Recall the usual version has Achilles chasing a
turtle, where the turtle is given a ten cubit head start and Achilles
runs ten times faster than the turtle. When Achilles runs 10 cubits,
the turtle goes 1 cubit. When Achilles runs 1 cubit, the turtle goes
1/10 of a cubit. It follows that Achilles catches the turtle in
10 + 1 + 1/10 + ... cubits. In modern notation, one can write
these numbers as decimals yielding
10 + 1 + .1 + .01 + ... = 11.1111... = 11 1/9.
It follows that Achilles catches the turtle in 11 1/9 cubits.
The non Archimedean case has the turtle trying to catch Achilles
who is now given a ten cubit head start.
When the turtle goes 10 cubits, Achilles will have run 100 cubits.
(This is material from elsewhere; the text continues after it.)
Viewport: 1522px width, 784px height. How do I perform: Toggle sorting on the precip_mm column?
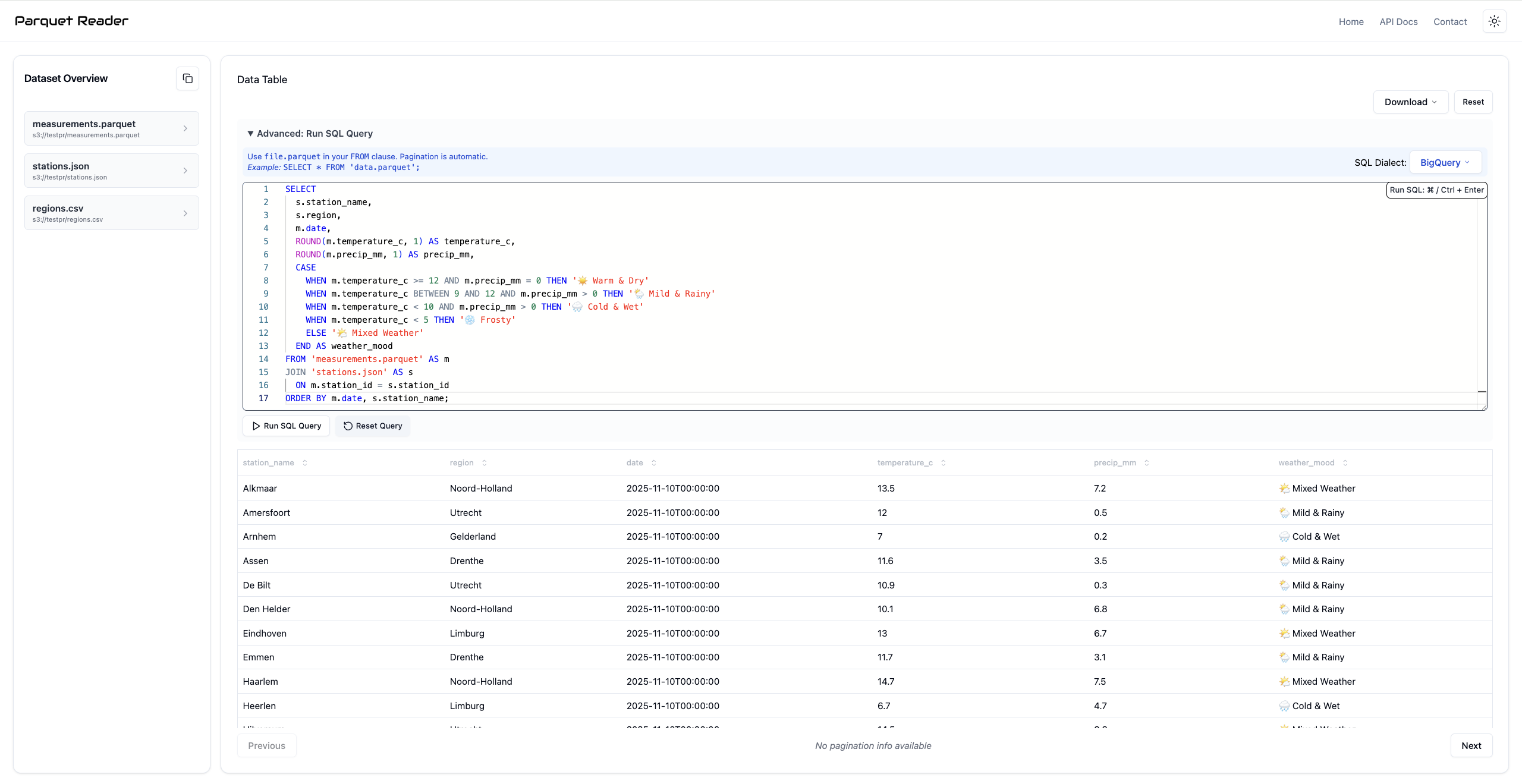1146,462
When the turtle goes 100 cubits then Achilles will have run 1000
cubits, and so on.
It follows that the turtle goes
10 + 100 + 1000 + .... Ordinarily, this would be considered
as meaningless or ``infinity''. However, one can consider this
purely formally, in other words, without caring too much
about the actual meaning of the numbers and just using algebraic
manipulations. So let x = 10 + 100 + 1000+ ..., then
9(x + 1) = 9 + 90 + 900 + 9000 + ... = ... 9999.
Adding 1 to this gives 9( x + 1) + 1
... 9999999
+ 1
= ... 0000000 = 0
where there is never a leading one, as the carries go on forever.
It follows that 9(x+1) + 1 = 0, so x = -1 1/9.
Note that this actually gives a correct answer!
See I.M., Gelfand and A. Shen, Algebra Birkhauser, Boston,
1993. Reviewed by R. Askey, Amer. Math. Monthly #102 (1995), 78--81.